▶ [Activity]:
Your reply should be an exact copy of the lines from the one that holds "Focus the Search" to the end of the data below.

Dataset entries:
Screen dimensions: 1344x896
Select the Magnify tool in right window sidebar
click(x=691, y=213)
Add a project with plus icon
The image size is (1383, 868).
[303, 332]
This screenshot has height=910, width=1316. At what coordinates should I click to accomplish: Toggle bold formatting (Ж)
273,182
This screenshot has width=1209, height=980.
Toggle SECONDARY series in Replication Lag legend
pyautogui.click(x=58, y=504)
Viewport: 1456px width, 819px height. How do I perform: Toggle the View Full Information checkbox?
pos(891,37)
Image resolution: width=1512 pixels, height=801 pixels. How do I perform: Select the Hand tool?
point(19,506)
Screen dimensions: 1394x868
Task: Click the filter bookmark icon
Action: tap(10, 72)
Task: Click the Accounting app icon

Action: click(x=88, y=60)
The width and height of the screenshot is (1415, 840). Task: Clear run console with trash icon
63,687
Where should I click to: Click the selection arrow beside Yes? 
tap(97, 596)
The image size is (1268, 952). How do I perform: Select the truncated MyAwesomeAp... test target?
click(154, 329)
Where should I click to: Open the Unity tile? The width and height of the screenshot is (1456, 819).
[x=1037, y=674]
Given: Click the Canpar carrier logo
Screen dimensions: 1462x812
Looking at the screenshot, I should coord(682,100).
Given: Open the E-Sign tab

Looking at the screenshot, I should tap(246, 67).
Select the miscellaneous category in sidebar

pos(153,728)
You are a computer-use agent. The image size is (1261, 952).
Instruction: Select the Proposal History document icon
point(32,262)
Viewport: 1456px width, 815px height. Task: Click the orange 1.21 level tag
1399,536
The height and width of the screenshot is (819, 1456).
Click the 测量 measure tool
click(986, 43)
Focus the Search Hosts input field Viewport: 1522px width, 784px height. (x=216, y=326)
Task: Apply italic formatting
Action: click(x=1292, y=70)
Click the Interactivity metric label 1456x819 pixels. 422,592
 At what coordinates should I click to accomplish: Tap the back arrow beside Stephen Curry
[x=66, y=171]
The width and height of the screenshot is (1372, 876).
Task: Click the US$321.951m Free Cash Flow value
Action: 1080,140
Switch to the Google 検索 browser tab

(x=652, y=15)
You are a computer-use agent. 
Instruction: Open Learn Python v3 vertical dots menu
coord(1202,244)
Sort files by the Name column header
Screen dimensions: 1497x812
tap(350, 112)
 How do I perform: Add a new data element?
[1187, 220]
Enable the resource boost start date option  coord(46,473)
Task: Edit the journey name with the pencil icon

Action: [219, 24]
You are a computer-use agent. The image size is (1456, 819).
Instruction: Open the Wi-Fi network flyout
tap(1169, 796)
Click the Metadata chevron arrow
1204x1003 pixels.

▶ [Result]:
Focus the Search Hosts input field Viewport: 1522px width, 784px height. (x=216, y=326)
Task: Apply italic formatting
Action: click(x=1292, y=70)
Click the Interactivity metric label 1456x819 pixels. 422,592
 At what coordinates should I click to accomplish: Tap the back arrow beside Stephen Curry
[x=66, y=171]
The width and height of the screenshot is (1372, 876).
Task: Click the US$321.951m Free Cash Flow value
Action: 1080,140
Switch to the Google 検索 browser tab

(x=652, y=15)
You are a computer-use agent. 
Instruction: Open Learn Python v3 vertical dots menu
coord(1202,244)
Sort files by the Name column header
Screen dimensions: 1497x812
tap(350, 112)
 How do I perform: Add a new data element?
[1187, 220]
Enable the resource boost start date option  coord(46,473)
Task: Edit the journey name with the pencil icon

Action: [219, 24]
You are a computer-use agent. The image size is (1456, 819).
Instruction: Open the Wi-Fi network flyout
tap(1169, 796)
Click the Metadata chevron arrow
1204x1003 pixels.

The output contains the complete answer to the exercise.